### [Goal]
Can you write out the rows starting at "You are a GUI" and ending at "click(745, 573)", switching "thumbnail photo" to "preview image" and keeping everything else the same? Leave the pictures out of your answer.

### [Recorded data]
+ + + + +

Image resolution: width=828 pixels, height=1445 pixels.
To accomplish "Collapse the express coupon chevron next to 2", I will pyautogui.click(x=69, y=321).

+ + + + +

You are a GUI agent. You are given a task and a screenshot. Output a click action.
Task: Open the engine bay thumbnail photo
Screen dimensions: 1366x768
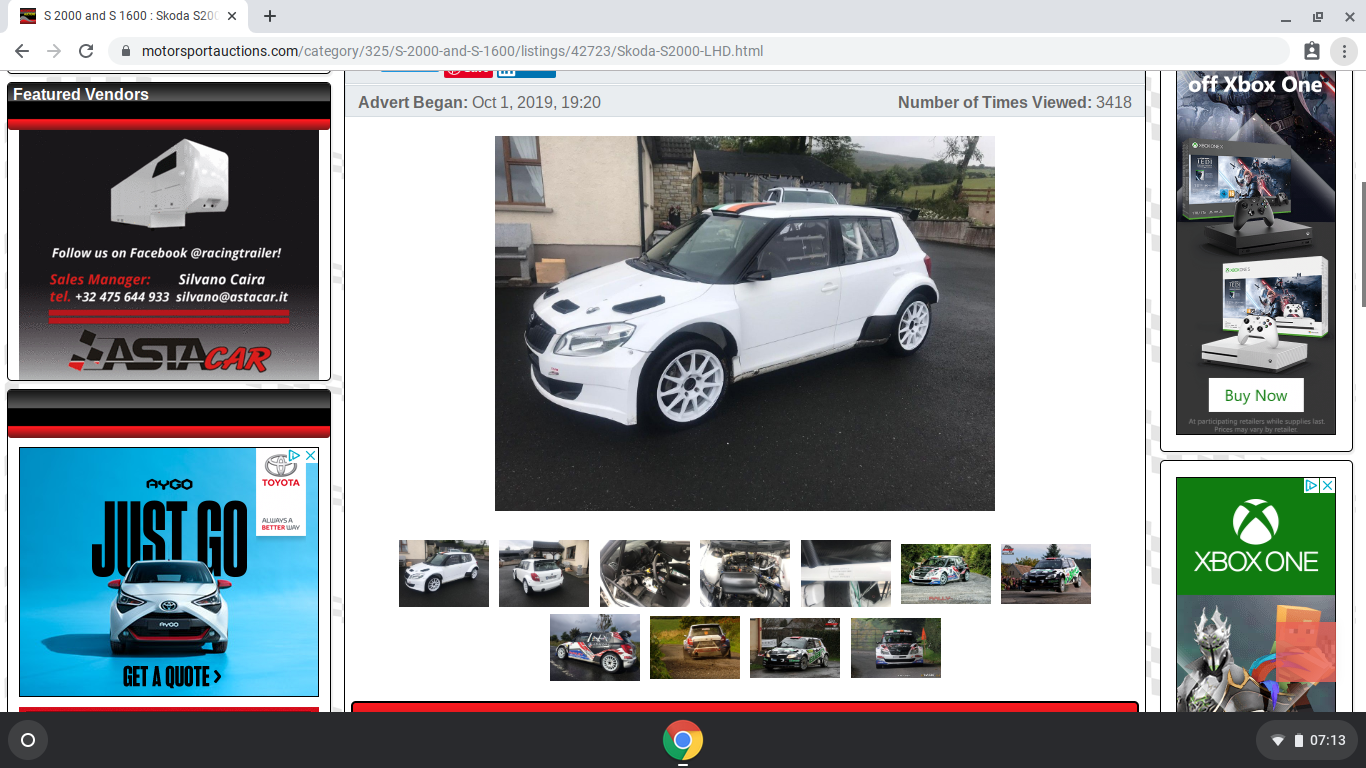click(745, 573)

+ + + + +

### [Solution to this task]
You are a GUI agent. You are given a task and a screenshot. Output a click action.
Task: Open the engine bay preview image
Screen dimensions: 1366x768
click(745, 573)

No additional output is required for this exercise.